L’article 700 du code de procédure civile prévoit que la partie condamnée aux dépens ou qui perd son procès peut être condamnée à payer à l’autre partie une somme destinée à compenser les frais exposés pour le procès et non compris dans les dépens.
Dans ce cadre, le juge tient compte de l’équité ou de la situation économique des parties.
Au cas présent, il apparaît équitable de condamner Mme, [K], [Z] à indemniser la S.C.I., [I], [M], [W] à hauteur de 800 euros.

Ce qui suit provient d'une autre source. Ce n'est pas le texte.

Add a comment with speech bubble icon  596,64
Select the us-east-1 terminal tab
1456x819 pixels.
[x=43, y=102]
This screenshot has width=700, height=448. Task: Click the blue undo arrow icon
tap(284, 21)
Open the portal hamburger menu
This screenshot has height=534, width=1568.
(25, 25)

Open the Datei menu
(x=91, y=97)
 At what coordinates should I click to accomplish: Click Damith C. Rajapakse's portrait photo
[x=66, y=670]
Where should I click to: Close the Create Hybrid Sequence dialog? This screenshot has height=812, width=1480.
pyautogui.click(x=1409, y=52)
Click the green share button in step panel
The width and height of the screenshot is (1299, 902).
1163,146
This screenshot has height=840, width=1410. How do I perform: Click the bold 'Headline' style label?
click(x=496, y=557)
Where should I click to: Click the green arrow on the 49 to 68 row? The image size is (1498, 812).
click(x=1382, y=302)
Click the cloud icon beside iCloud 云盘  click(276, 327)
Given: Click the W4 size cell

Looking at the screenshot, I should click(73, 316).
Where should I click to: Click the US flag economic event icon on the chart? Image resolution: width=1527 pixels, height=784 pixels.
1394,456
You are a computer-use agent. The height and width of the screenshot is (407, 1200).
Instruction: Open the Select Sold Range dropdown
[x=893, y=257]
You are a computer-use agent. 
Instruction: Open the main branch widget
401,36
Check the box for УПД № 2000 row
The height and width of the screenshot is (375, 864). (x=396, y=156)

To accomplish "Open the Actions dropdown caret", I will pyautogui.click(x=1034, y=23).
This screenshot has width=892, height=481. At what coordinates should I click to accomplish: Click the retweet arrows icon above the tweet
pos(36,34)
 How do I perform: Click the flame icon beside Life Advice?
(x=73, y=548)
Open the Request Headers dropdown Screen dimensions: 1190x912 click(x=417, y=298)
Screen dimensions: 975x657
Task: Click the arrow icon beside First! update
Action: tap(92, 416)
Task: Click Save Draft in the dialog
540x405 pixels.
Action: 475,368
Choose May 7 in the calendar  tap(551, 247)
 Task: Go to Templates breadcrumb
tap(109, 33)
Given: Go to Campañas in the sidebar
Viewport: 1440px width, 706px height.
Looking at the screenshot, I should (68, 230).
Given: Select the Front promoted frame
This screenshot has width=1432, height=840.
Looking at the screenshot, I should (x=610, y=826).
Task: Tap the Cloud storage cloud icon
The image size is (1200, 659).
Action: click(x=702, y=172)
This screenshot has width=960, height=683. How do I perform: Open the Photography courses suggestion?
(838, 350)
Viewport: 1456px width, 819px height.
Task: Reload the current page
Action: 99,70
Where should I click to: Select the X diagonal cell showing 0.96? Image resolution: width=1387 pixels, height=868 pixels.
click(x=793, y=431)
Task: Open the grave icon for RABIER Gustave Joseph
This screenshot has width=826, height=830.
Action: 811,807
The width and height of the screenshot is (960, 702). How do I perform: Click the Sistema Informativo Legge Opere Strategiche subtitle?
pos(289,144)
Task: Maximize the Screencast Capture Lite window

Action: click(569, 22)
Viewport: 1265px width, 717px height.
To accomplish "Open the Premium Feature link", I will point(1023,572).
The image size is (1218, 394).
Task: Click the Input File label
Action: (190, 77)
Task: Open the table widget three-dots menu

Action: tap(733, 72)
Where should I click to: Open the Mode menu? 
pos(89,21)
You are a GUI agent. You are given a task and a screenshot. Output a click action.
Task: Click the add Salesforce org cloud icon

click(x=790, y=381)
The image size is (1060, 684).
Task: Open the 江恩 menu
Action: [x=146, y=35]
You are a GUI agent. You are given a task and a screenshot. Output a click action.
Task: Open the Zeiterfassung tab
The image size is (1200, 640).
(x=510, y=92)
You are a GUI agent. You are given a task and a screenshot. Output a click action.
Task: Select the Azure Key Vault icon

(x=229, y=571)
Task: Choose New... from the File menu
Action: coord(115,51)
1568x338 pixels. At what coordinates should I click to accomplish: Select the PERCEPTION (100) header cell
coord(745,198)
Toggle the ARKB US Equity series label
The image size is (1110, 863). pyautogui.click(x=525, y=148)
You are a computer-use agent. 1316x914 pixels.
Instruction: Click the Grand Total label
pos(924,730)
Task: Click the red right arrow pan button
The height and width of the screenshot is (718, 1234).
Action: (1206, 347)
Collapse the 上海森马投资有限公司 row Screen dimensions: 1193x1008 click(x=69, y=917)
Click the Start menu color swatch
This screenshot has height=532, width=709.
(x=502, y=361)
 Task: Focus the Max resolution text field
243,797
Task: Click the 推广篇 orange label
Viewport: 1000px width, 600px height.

Il convient de rappeler que la présente instance est soumise aux dispositions de l’article 514 du code de procédure civile aux termes duquel les décisions de première instance sont de droit exécutoires à titre provisoire.
PAR CES MOTIFS
Le juge des contentieux de la protection, statuant publiquement, par mise à disposition au greffe à la date indiquée à l’issue des débats en audience publique en application de l’article 450 alinéa 2 du code de procédure civile, par jugement réputé contradictoire et en premier ressort,
CONSTATE que le bail liant les parties a été résilié à la date du 22 juillet 2024 ;
DIT que Mme, [K], [Z] ne dispose plus de titre pour occuper les lieux loués depuis cette date ;
DIT que la demande d’expulsion est devenue sans objet du fait de son départ volontaire des lieux le 31 octobre 2024 ;
CONDAMNE Mme, [K], [Z] à payer à la S.C.I., [I], [M], [W] une indemnité mensuelle d’occupation, équivalente au montant du loyer et des charges qui aurait été dû par la locataire si le bail s’était poursuivi, à compter du 22 juillet 2024 et jusqu’à la libération définitive des lieux le 31 octobre 2024 ;
CONDAMNE Mme, [K], [Z] à payer à la S.C.I., [I], [M], [W] la somme de 3 063,14 euros au titre des loyers, charges locatives impayés et indemnités d’occupation dus au 31 octobre 2024, outre intérêts au taux légal à compter du 30 mars 2026 ;
CONDAMNE Mme, [K], [Z] aux dépens de l’instance ;
CONDAMNE Mme, [K], [Z] à payer à la S.C.I., [I], [M], [W] la somme de 800 euros au titre de l’article 700 du code de procédure civile ;
DEBOUTE les parties de leurs demandes plus amples ou contraires ;
RAPPELLE que la présente décision bénéficie de l’exécution provisoire de plein droit en toutes ses dispositions.
Ainsi fait et prononcé le 30 mars 2026, siégeant M. TRIDON, présidant l’audience, assisté de Mme ZUGER, qui ont signé la minute de la présente décision.